Unexciting Comedy from A Filmmaker with Promise
| LOS ANGELES
WAYNE WANG burst on the filmmaking scene a few years ago with ``Chan Is Missing,'' an exciting and innovative comedy-mystery about a vanished Chinatown taxi driver. Even its title announced Mr. Wang's intention to create a new kind of Chinese-American cinema in which the old stock characters - like detective Charlie Chan, the granddaddy of them all - would be totally and pointedly absent. Wang seemed the ideal artist for this enterprise, a gifted young cin'easte steeped in film theories, yet eager to entertain as well as enlighten. It's no fun to report that his later films haven't quite lived up to his early promise. The family drama ``Dim Sum'' was gentle and charming but unfortunately slight, and the rambunctious ``Slamdance'' seemed a failed attempt to cook up a mass-market entertainment by giving fashionable formulas a pallid new twist. While his newest release, ``Eat a Bowl of Tea,'' marks a bit of a comeback after the ``Slamdance'' disaster, it's not strong enough to be called a full-scale success.

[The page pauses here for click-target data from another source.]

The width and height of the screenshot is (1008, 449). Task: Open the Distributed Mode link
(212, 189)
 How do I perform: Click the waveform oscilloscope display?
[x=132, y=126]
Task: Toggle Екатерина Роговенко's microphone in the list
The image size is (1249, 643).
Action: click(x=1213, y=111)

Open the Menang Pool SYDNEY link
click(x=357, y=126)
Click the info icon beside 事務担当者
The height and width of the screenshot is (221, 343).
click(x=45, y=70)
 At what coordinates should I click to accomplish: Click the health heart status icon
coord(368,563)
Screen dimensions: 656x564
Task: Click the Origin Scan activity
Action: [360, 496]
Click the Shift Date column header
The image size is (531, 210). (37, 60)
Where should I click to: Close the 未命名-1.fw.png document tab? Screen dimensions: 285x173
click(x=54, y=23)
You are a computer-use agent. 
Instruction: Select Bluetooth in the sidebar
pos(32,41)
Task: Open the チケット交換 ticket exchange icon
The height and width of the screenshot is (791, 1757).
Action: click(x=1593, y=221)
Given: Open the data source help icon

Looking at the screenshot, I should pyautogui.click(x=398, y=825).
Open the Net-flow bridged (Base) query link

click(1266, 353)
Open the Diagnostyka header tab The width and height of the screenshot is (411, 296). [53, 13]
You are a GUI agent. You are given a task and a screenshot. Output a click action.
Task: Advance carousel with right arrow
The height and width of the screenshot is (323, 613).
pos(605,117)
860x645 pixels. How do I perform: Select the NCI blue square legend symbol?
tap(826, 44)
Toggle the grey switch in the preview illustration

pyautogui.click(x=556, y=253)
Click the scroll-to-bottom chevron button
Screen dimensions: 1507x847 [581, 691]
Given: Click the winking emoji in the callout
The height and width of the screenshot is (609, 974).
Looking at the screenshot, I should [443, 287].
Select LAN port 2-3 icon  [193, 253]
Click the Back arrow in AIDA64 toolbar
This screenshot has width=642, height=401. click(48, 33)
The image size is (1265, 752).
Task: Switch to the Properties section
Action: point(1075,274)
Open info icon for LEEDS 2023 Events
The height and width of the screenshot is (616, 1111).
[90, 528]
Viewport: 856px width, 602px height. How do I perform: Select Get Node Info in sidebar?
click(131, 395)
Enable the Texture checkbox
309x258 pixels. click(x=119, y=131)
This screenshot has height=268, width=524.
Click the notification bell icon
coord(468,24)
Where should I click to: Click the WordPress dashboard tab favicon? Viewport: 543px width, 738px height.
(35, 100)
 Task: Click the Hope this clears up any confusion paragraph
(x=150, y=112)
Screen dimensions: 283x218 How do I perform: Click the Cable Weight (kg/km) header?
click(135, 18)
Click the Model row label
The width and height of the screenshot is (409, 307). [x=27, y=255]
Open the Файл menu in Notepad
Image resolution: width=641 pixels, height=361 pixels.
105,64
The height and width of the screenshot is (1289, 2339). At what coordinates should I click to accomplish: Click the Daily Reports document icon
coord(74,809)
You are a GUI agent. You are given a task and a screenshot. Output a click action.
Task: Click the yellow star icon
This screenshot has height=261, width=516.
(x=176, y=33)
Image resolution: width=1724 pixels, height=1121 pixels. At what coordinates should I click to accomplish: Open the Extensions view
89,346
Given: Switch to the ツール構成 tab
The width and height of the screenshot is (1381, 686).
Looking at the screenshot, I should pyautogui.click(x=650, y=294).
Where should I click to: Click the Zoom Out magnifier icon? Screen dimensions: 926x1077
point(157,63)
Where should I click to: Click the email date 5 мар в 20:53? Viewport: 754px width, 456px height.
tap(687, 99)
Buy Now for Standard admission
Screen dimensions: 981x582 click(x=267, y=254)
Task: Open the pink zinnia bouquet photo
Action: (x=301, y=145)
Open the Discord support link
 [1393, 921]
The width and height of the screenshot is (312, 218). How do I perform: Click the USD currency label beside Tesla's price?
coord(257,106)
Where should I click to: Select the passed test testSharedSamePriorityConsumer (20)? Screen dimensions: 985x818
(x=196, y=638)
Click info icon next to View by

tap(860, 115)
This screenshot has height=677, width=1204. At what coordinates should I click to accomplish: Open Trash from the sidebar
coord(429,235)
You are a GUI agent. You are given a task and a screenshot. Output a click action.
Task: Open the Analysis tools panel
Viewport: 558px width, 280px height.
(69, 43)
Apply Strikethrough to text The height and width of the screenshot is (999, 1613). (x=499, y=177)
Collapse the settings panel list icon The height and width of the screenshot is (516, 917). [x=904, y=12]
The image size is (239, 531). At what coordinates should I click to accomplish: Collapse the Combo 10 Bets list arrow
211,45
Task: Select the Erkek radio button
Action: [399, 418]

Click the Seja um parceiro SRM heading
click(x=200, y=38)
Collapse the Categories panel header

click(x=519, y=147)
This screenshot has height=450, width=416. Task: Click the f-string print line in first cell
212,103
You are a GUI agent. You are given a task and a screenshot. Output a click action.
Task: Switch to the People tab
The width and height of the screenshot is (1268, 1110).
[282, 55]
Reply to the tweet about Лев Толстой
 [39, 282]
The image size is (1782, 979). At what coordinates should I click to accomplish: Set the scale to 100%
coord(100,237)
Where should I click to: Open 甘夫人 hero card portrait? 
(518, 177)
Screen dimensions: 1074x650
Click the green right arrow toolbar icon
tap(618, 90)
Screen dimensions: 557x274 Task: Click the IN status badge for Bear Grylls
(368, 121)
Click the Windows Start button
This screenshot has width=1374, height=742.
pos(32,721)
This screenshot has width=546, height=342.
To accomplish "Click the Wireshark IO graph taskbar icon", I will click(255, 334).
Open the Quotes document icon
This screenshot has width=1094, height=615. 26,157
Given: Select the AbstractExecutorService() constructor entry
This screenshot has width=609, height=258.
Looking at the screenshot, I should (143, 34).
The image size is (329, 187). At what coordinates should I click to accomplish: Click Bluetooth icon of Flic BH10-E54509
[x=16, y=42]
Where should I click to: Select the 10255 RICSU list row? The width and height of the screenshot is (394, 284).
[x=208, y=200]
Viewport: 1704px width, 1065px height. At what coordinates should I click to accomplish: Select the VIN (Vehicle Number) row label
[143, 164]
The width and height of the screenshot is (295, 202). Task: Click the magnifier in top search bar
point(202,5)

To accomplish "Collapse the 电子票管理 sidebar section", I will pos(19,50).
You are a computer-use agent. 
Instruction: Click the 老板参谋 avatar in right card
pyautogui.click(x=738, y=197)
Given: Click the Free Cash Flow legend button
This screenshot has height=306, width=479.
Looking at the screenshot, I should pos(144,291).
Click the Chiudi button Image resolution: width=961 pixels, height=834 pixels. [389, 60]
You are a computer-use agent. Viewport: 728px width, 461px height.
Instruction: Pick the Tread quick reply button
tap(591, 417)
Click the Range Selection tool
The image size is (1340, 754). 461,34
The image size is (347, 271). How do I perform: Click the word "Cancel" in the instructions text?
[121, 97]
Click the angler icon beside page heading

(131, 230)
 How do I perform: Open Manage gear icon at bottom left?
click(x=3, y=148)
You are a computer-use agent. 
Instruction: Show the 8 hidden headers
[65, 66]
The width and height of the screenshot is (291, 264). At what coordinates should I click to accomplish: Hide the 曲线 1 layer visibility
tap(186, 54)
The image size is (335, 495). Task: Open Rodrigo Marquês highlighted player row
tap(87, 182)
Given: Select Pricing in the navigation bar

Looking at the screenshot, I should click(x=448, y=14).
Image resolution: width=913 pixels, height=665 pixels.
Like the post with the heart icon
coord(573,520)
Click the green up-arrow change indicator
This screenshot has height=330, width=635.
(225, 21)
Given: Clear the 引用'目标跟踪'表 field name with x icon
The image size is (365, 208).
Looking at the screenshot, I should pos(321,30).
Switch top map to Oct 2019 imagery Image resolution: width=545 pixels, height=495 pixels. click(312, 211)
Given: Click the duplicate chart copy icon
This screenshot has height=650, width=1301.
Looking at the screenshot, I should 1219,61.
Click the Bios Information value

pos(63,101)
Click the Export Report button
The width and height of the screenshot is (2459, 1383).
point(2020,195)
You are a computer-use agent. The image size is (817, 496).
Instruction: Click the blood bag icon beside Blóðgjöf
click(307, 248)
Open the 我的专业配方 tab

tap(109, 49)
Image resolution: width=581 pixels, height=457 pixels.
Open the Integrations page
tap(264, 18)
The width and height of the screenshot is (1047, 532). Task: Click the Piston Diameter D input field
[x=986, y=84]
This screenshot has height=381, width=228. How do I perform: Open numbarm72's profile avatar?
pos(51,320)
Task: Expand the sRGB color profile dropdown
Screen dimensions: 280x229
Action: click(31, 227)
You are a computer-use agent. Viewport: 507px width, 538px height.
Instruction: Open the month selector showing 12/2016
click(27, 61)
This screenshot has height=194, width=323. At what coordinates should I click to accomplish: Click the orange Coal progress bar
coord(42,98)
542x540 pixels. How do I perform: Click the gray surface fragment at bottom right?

The story takes place in New York's teeming Chinatown shortly after World War II, when immigration laws didn't allow Asian-American men to bring their families into their adopted country. When the legal situation abruptly changes in 1949, the hero of the movie takes himself promptly to China and returns with an attractive young bride. This delights the older men of the community, but it isn't enough for them - they want the couple to produce a baby, too, and as quickly as possible. The resulting pressure on the newlyweds is the source of much of the movie's comedy - and drama, especially when the wife's affections start straying from her uptight husband and eventually fix themselves on a local gambler who's one of the neighborhood's sleaziest characters.
``Eat a Bowl of Tea'' is partly a look at the manner in which folkways and mores continue to hover over a culture even when people are transplanted into very new surroundings and situations. (In this way it resembles the Japanese drama ``Black Rain,'' about the aftermath of the Hiroshima bombing, a much more somber film due in the United States soon.) It's also a study of loneliness, particularly when it focuses on the young bride, who finds herself transported almost instantly to an unfamiliar land full of unfamiliar - and often rowdily rude - people she must deal with on a daily basis. Unfortunately, the film doesn't delve very deeply into either of these potentially fascinating areas. Instead, it puts far too much of its energy into detailing the amiable crudeness of the male Chinese community, filling the screen with characters whom Wang finds a lot more charming than many moviegoers will. Even the title, which has little to do with anything substantive that happens in the film, seems less an effort to illuminate the story than a rote attempt to let us know that cuteness and a kind of domestic exoticism are the movie's main concerns.
``Eat a Bowl of Tea'' has appealing performances by Russell Wong and Cora Miao as the married couple. (Ms. Miao is Wang's wife, and they have a strong professional rapport in each of their films together.) Wang's frequent collaborator Victor Wong has a lot of energy, if not much else, as the young man's pushy father. They keep the movie jogging along even when the screenplay fails to recognize its own best possibilities - quite missing the depths and subtleties of the bride's plight, for example, and allowing her poignant situation to be overtaken by movie-style melodrama.
Since completing ``Eat a Bowl of Tea,'' the busy Wang has made another film called ``Life Is Cheap ... But Toilet Paper Is Expensive,'' which I won't comment on since it hasn't opened yet - except to note that it moves back toward the unconventional and even experimental urges that set ``Chan Is Missing'' apart from the common herd. This indicates that the still-promising Wang hasn't lost his aspiration to accomplish something genuinely new and different in cinema. More's the pity that little of this aspiration is visible in ``Eat a Bowl of Tea,'' which falls into patterns as unoriginal as they are unexciting.